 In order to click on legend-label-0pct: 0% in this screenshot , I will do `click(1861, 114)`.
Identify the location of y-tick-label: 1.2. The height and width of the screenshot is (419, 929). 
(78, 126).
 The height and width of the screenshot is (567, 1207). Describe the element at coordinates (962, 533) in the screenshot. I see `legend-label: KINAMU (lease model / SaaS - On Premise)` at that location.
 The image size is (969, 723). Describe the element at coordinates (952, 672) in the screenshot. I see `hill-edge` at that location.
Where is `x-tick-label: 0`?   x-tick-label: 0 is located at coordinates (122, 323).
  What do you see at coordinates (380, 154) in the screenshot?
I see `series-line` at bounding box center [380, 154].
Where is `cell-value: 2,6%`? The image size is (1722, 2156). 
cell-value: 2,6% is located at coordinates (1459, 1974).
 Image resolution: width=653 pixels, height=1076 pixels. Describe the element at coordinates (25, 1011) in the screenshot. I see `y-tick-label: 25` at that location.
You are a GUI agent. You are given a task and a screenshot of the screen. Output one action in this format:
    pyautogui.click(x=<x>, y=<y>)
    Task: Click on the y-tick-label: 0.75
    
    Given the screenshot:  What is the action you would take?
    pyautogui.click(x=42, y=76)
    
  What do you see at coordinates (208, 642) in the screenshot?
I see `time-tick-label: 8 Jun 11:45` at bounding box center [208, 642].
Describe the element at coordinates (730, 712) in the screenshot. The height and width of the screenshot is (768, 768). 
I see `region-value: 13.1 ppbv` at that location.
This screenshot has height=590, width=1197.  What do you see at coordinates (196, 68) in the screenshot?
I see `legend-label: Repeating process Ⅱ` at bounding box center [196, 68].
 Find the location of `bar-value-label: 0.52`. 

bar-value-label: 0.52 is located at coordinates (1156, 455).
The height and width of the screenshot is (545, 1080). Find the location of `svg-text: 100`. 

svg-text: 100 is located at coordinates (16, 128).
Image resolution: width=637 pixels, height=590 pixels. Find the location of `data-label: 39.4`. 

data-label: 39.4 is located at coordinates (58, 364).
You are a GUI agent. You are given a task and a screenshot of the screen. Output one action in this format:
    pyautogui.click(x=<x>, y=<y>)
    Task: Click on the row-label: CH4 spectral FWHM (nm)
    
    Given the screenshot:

Work item | Copy the lines above again, putting "Locate" in place of "Find the location of" wherever it occurs and leaving everything else as it is.

Answer space |
 In order to click on legend-label-0pct: 0% in this screenshot , I will do `click(1861, 114)`.
Identify the location of y-tick-label: 1.2. The height and width of the screenshot is (419, 929). 
(78, 126).
 The height and width of the screenshot is (567, 1207). Describe the element at coordinates (962, 533) in the screenshot. I see `legend-label: KINAMU (lease model / SaaS - On Premise)` at that location.
 The image size is (969, 723). Describe the element at coordinates (952, 672) in the screenshot. I see `hill-edge` at that location.
Where is `x-tick-label: 0`?   x-tick-label: 0 is located at coordinates (122, 323).
  What do you see at coordinates (380, 154) in the screenshot?
I see `series-line` at bounding box center [380, 154].
Where is `cell-value: 2,6%`? The image size is (1722, 2156). 
cell-value: 2,6% is located at coordinates (1459, 1974).
 Image resolution: width=653 pixels, height=1076 pixels. Describe the element at coordinates (25, 1011) in the screenshot. I see `y-tick-label: 25` at that location.
You are a GUI agent. You are given a task and a screenshot of the screen. Output one action in this format:
    pyautogui.click(x=<x>, y=<y>)
    Task: Click on the y-tick-label: 0.75
    
    Given the screenshot:  What is the action you would take?
    pyautogui.click(x=42, y=76)
    
  What do you see at coordinates (208, 642) in the screenshot?
I see `time-tick-label: 8 Jun 11:45` at bounding box center [208, 642].
Describe the element at coordinates (730, 712) in the screenshot. The height and width of the screenshot is (768, 768). 
I see `region-value: 13.1 ppbv` at that location.
This screenshot has height=590, width=1197.  What do you see at coordinates (196, 68) in the screenshot?
I see `legend-label: Repeating process Ⅱ` at bounding box center [196, 68].
 Locate `bar-value-label: 0.52`. 

bar-value-label: 0.52 is located at coordinates (1156, 455).
The height and width of the screenshot is (545, 1080). Locate `svg-text: 100`. 

svg-text: 100 is located at coordinates (16, 128).
Image resolution: width=637 pixels, height=590 pixels. Locate `data-label: 39.4`. 

data-label: 39.4 is located at coordinates (58, 364).
You are a GUI agent. You are given a task and a screenshot of the screen. Output one action in this format:
    pyautogui.click(x=<x>, y=<y>)
    Task: Click on the row-label: CH4 spectral FWHM (nm)
    
    Given the screenshot:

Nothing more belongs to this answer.